The affected Fortinet products include FortiVoice, FortiMail, FortiNDR, FortiRecorder, and FortiCamera. According to the advisory, the flaw allows unauthenticated attackers to execute arbitrary code remotely by sending specially crafted HTTP or HTTPS requests to the vulnerable systems. This kind of exploit gives attackers full control over targeted devices, making it an extremely dangerous vulnerability, especially for networks that rely on these appliances for communication, surveillance, and data processing.
The National CERT has urged all organizations and IT administrators to take immediate and decisive actions to mitigate potential risks. Among the key recommendations is the prompt application of the latest firmware updates released by Fortinet to patch the vulnerability. CERT emphasizes that patching is the most effective line of defense, especially as attackers are already leveraging this flaw to compromise exposed systems globally.

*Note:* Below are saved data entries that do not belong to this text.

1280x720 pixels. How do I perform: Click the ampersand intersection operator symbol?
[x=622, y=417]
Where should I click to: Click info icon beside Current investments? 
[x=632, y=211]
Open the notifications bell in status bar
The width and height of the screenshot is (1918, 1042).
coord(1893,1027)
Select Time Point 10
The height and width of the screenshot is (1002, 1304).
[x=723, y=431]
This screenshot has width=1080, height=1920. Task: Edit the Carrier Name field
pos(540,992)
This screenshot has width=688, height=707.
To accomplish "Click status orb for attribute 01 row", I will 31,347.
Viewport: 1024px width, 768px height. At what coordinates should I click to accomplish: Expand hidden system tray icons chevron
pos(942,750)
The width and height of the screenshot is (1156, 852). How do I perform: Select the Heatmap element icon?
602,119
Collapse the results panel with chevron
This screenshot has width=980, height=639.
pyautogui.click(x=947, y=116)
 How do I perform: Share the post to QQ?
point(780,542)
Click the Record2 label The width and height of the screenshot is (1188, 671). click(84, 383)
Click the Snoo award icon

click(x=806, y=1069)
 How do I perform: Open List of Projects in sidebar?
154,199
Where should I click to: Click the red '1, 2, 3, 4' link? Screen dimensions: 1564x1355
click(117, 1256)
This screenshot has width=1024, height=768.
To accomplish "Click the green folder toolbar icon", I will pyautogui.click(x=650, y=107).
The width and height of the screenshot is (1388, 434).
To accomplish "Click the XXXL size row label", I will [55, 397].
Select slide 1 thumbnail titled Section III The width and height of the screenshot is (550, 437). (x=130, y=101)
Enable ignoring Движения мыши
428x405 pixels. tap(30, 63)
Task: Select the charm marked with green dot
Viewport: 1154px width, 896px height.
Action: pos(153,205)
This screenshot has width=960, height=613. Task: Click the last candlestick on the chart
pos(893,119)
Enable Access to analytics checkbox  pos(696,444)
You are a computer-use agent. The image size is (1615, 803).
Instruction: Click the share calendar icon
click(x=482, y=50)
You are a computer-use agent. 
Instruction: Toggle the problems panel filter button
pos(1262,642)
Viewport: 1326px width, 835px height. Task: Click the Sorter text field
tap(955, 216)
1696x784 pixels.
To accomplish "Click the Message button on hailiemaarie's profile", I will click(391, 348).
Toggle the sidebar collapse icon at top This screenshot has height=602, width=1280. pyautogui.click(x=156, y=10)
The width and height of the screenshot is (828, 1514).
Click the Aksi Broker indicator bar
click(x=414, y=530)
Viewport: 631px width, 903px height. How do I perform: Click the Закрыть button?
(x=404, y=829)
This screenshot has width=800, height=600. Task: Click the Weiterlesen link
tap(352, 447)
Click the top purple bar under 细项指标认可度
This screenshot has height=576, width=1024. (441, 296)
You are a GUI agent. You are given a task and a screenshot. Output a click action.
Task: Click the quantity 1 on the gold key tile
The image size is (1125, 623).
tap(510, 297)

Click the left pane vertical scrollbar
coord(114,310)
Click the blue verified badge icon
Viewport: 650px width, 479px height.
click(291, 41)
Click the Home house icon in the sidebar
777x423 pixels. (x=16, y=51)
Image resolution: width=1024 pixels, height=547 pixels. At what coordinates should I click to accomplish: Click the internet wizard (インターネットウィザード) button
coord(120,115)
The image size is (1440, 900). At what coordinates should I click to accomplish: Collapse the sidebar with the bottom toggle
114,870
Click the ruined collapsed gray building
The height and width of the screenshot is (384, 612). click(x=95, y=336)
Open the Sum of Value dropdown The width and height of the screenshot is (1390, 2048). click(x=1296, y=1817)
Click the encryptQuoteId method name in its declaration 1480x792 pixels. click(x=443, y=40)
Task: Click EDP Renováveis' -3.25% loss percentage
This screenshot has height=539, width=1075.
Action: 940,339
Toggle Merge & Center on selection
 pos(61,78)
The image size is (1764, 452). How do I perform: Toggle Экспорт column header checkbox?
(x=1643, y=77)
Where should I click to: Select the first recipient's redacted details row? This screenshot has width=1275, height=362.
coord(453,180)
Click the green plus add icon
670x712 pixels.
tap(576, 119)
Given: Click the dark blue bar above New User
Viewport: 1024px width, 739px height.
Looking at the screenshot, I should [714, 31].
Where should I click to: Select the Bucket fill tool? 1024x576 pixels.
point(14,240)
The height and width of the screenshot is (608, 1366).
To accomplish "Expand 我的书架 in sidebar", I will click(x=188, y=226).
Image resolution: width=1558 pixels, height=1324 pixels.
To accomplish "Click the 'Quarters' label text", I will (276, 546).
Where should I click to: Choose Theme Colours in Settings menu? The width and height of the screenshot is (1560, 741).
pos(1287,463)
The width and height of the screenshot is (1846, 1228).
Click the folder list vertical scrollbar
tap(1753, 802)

For organizations unable to immediately apply updates, CERT advises disabling the HTTP/HTTPS administrative interfaces on affected devices as a temporary precautionary measure. Additionally, system administrators are encouraged to closely monitor system and security logs for any signs of anomalous activity that could indicate exploitation attempts. Restricting external access to vulnerable endpoints is also strongly recommended until patching can be completed.
The full technical advisory, including links to firmware updates and detailed mitigation steps, is available on the National CERT website at https://pkcert.gov.pk/advisory/25/27.pdf. It provides a comprehensive breakdown of the vulnerability, the affected product versions, and a checklist for IT teams to follow.
This alert comes at a time of growing concern around cybersecurity threats targeting widely-used infrastructure platforms. Fortinet, known for its network security products used by enterprises, telecom operators, and government agencies, has seen its devices targeted repeatedly in high-profile cyberattacks due to their critical roles in IT ecosystems.
Given the widespread use of Fortinet devices across both public and private sectors in Pakistan and abroad, the National CERT’s advisory is a stark reminder of the evolving threat landscape and the need for proactive security practices. The CERT has reiterated that failure to address this vulnerability could result in severe data breaches, system compromise, and potential operational shutdowns.
All organizations using Fortinet appliances are therefore strongly urged to act swiftly to safeguard their environments. Delays in implementing the recommended actions could leave systems exposed to potentially catastrophic cyberattacks.
As cyber threats become increasingly sophisticated, regular updates, network hardening, and timely response to advisories like this one are no longer optional—they are essential pillars of modern cybersecurity hygiene.